## DESCRIPTION OF THE TASK:
Wherever the string "Output" shows up in the material below, copy that line.

## RECORDS SHOWN:
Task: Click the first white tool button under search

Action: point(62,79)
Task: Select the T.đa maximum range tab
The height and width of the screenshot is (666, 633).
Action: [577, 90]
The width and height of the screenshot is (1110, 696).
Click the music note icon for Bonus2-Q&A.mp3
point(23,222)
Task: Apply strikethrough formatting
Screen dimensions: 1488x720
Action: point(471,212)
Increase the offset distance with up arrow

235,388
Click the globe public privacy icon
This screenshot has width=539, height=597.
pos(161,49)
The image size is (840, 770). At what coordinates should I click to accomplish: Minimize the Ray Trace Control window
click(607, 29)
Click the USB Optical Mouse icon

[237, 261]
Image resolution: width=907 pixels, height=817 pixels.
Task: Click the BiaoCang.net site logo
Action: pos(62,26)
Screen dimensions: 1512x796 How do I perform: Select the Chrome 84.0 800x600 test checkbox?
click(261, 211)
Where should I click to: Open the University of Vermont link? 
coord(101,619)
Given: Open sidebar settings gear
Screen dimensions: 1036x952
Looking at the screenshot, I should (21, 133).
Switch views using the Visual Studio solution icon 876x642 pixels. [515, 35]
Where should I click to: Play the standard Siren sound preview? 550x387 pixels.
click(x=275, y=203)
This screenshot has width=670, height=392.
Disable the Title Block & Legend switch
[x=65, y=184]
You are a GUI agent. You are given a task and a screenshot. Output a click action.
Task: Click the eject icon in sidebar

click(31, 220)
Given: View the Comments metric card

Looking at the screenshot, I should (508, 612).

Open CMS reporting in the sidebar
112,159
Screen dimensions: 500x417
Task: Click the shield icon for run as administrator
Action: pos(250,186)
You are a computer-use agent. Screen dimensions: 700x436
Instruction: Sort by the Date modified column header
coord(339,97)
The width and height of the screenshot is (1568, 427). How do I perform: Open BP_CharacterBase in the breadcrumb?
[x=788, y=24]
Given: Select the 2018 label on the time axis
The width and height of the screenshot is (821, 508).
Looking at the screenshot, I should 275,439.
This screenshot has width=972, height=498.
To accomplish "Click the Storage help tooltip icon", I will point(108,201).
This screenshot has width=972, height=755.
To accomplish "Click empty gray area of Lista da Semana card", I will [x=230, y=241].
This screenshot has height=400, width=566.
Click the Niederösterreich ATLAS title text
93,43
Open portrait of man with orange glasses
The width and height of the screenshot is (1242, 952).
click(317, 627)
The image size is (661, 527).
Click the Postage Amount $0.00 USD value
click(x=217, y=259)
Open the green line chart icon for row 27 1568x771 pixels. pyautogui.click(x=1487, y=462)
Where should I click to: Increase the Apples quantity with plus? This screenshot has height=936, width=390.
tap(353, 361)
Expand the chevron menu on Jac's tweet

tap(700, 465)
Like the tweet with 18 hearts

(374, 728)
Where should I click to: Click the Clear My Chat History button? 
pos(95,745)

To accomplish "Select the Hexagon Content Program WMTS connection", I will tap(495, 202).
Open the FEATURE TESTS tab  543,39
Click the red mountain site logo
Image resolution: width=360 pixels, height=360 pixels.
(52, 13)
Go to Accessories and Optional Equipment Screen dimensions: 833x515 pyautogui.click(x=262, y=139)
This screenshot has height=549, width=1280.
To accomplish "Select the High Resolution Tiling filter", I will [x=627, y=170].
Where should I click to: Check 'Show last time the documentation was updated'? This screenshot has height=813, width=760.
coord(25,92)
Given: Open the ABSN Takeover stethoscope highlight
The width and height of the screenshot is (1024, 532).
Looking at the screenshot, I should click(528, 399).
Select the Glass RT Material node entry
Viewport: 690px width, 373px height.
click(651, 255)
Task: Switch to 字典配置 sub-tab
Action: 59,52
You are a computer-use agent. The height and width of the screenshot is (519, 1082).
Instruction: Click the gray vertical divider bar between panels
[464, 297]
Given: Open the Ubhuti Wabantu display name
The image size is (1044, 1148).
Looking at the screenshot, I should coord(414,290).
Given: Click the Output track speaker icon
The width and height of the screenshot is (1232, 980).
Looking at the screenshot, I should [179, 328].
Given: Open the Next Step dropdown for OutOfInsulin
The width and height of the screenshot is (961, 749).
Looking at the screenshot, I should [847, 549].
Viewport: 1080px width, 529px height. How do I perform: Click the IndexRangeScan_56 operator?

## TASK ANSWER:
You are a GUI agent. You are given a task and a screenshot. Output a click action.
Given: Click the Output track speaker icon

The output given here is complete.